_THE TASK_
What you print should match the entries exactly, only without the pictures.

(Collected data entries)
========
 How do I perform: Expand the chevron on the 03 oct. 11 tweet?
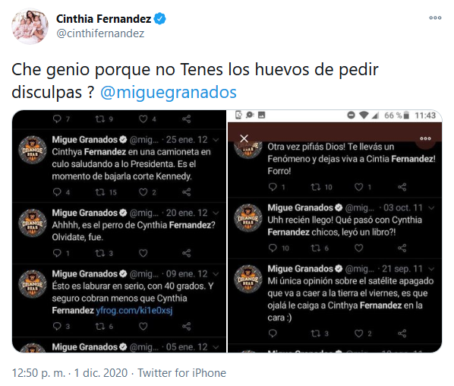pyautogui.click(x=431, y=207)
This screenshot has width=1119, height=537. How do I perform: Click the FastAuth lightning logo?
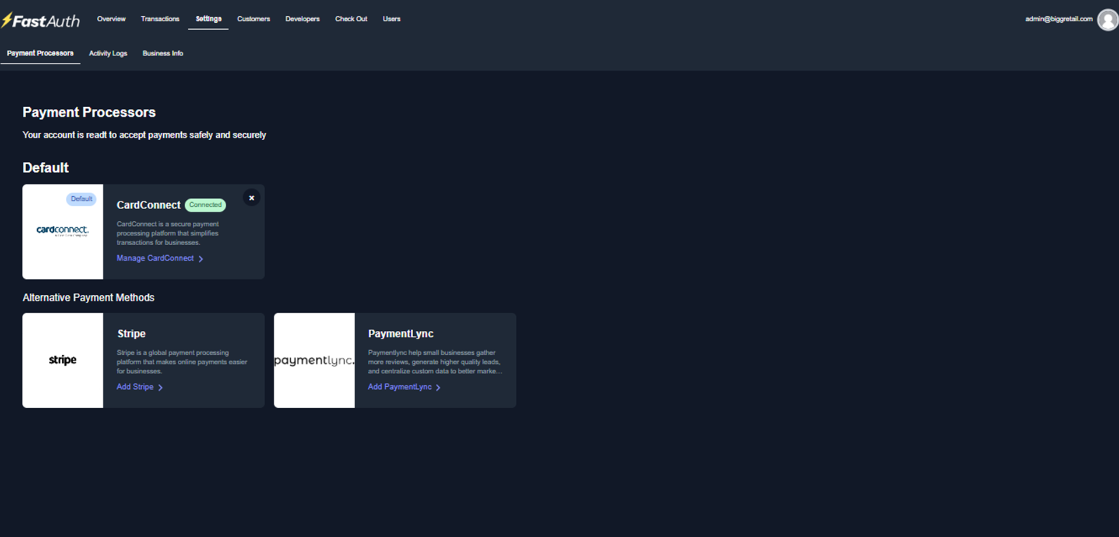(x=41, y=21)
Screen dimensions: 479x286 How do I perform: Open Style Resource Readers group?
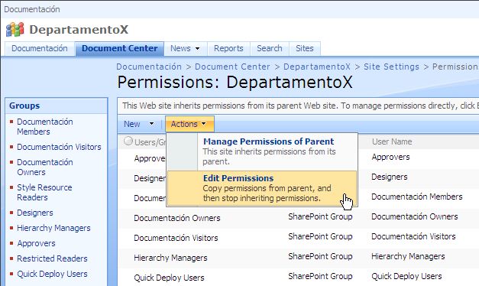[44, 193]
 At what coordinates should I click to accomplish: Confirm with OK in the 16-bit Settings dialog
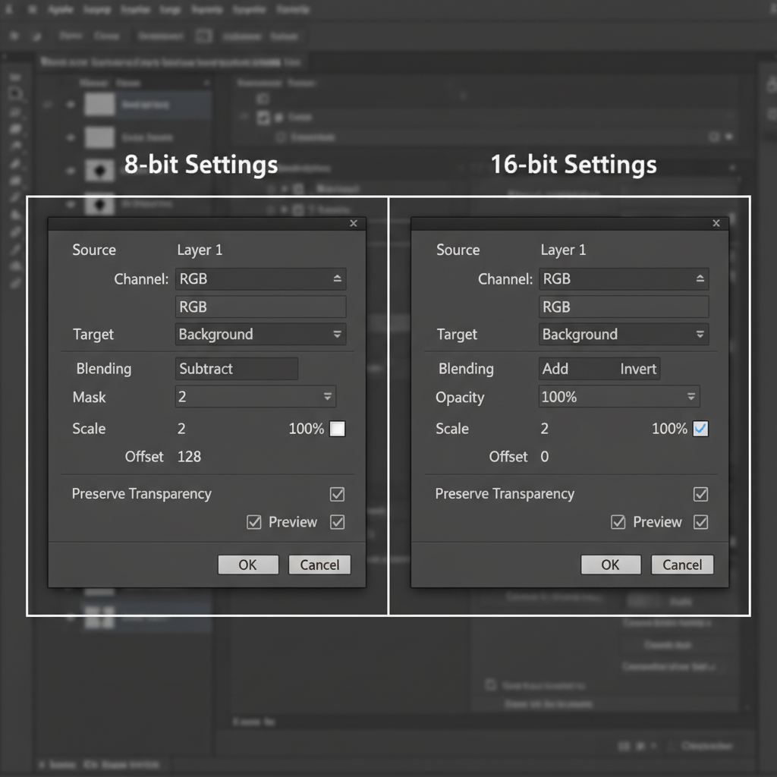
========
_EXERCISE RESPONSE_
 How do I perform: Expand the chevron on the 03 oct. 11 tweet?
pyautogui.click(x=431, y=207)
This screenshot has width=1119, height=537. How do I perform: Click the FastAuth lightning logo?
(x=41, y=21)
Screen dimensions: 479x286 How do I perform: Open Style Resource Readers group?
[44, 193]
 At what coordinates should I click to accomplish: Confirm with OK in the 16-bit Settings dialog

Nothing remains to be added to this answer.